-- start of Excerpted text --

On Tue, Mar 14, 2023 at 10:46:02AM -0400, Aaron Conole wrote:
> Flavio Leitner <f...@sysclose.org> writes:
> 
> > On Wed, Mar 08, 2023 at 05:37:11PM -0500, Aaron Conole wrote:
> >> Open vSwitch generally tries to let the underlying operating system
> >> managed the low level details of hardware, for example DMA mapping,
> >> bus arbitration, etc.  However, when using DPDK, the underlying
> >> operating system yields control of many of these details to userspace
> >> for management.
> >> 
> >> In the case of some DPDK port drivers, configuring rte_flow or even
> >> allocating resources may require access to iopl/ioperm calls, which
> >> are guarded by the CAP_SYS_RAWIO privilege on linux systems.  These
> >> calls are dangerous, and can allow a process to completely compromise
> >> a system.  However, they are needed in the case of some userspace
> >> driver code which manages the hardware (for example, the mlx
> >> implementation of backend support for rte_flow).
> >> 
> >> Here, we create an opt-in flag passed to the command line to allow
> >> this access.  We need to do this before ever accessing the database,
> >> because we want to drop all privileges asap, and cannot wait for
> >> a connection to the database to be established and functional before
> >> dropping.  There may be distribution specific ways to do capability
> >> management as well (using for example, systemd), but they are not
> >> as universal to the vswitchd as a flag.

-- end of Excerpted text --

Problem to solve:
Answer these about the Open vSwitch patch message above:
1. Which privilege guards the iopl/ioperm calls on Linux systems?
2. What example does the message give of userspace driver code that needs these calls?
3. Why must the opt-in flag be handled before the database is ever accessed?

-- start of Raw data --

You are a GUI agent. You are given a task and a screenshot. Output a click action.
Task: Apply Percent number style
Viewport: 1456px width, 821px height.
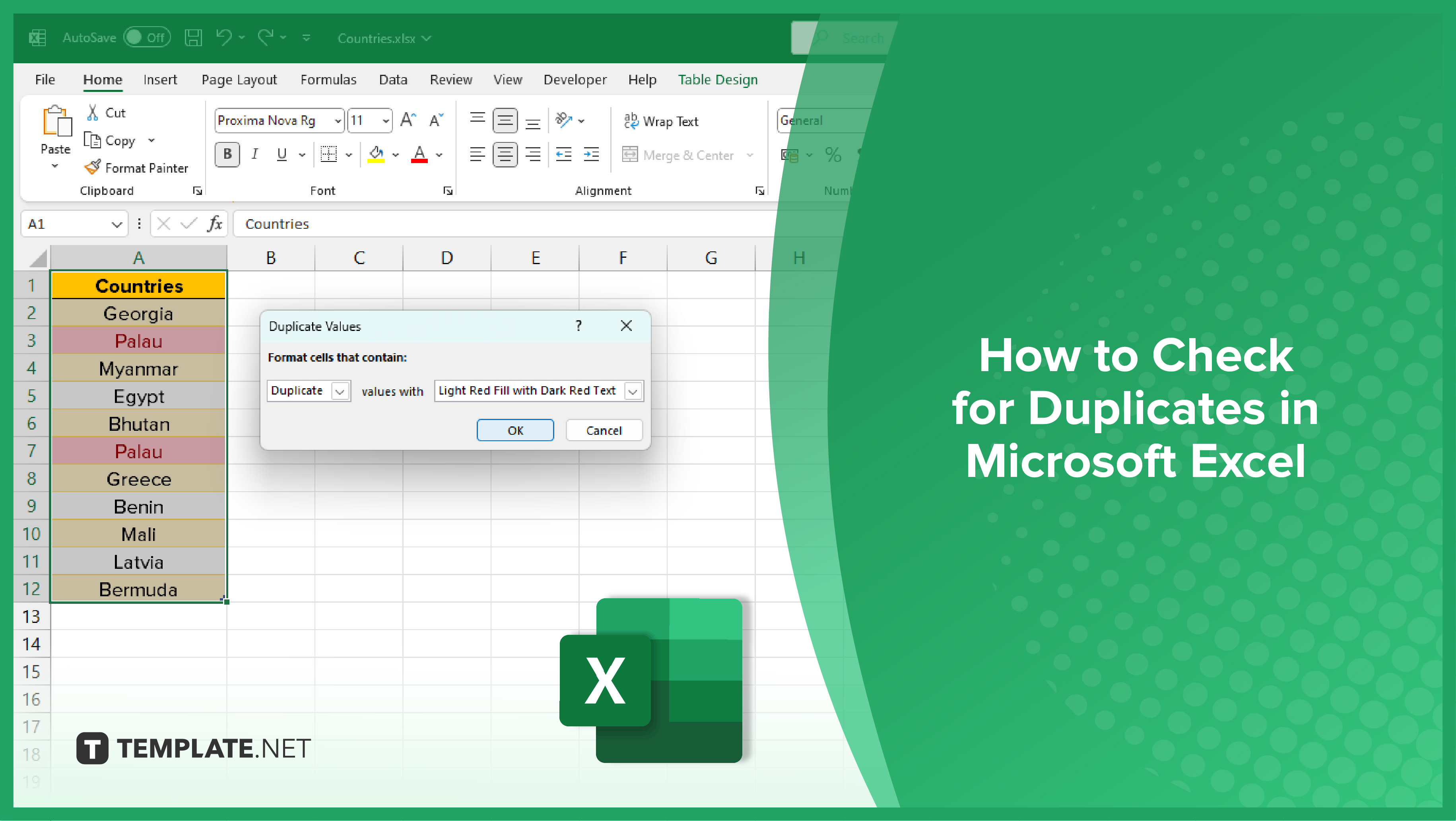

-- end of Raw data --

Right answer:
1. CAP_SYS_RAWIO.
2. The mlx implementation of backend support for rte_flow.
3. All privileges should be dropped as soon as possible, and dropping them cannot wait until a database connection is established and functional.